--- Material supplied Enclosed Below ---

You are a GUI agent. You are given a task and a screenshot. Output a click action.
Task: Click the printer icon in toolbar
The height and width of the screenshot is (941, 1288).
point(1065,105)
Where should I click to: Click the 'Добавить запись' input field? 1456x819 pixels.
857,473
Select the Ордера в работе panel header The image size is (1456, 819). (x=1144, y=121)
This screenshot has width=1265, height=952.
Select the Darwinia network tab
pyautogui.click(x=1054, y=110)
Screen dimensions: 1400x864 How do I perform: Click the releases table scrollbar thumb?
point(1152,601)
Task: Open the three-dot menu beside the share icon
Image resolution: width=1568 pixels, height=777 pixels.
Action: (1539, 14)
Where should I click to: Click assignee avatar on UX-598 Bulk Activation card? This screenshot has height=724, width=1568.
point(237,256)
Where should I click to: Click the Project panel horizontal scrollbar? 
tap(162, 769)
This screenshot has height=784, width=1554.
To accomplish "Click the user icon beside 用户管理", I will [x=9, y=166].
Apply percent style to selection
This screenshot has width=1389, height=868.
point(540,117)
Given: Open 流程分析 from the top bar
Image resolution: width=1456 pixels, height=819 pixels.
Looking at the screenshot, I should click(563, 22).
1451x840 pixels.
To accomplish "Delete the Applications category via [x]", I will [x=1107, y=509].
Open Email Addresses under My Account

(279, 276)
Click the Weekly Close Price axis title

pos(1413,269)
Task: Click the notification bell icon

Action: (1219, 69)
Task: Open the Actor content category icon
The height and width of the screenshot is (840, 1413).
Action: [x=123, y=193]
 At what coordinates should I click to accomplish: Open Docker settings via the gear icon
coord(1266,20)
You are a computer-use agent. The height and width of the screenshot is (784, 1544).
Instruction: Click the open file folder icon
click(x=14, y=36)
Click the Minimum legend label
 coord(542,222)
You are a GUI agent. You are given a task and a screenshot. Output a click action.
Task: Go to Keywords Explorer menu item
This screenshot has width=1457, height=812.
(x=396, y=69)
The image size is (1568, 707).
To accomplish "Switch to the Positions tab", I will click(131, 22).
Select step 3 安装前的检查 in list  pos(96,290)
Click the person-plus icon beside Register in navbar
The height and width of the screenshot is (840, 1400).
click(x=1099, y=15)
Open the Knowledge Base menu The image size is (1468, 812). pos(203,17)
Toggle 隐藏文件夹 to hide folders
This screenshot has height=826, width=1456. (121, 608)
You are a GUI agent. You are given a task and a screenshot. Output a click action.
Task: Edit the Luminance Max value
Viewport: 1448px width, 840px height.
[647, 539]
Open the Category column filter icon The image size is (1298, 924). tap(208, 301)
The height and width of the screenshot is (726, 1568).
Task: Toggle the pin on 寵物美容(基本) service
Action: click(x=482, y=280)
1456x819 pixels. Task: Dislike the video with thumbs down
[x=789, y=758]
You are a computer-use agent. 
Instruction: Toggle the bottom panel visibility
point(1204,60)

--- End of Enclosed Material supplied ---

> **Task directions**:
Lines from the one containing "1456x819 pixels. Task: Dislike" to the end of the data are to be printed exactly, including the first and last.

> **Task answer**:
1456x819 pixels. Task: Dislike the video with thumbs down
[x=789, y=758]
You are a computer-use agent. 
Instruction: Toggle the bottom panel visibility
point(1204,60)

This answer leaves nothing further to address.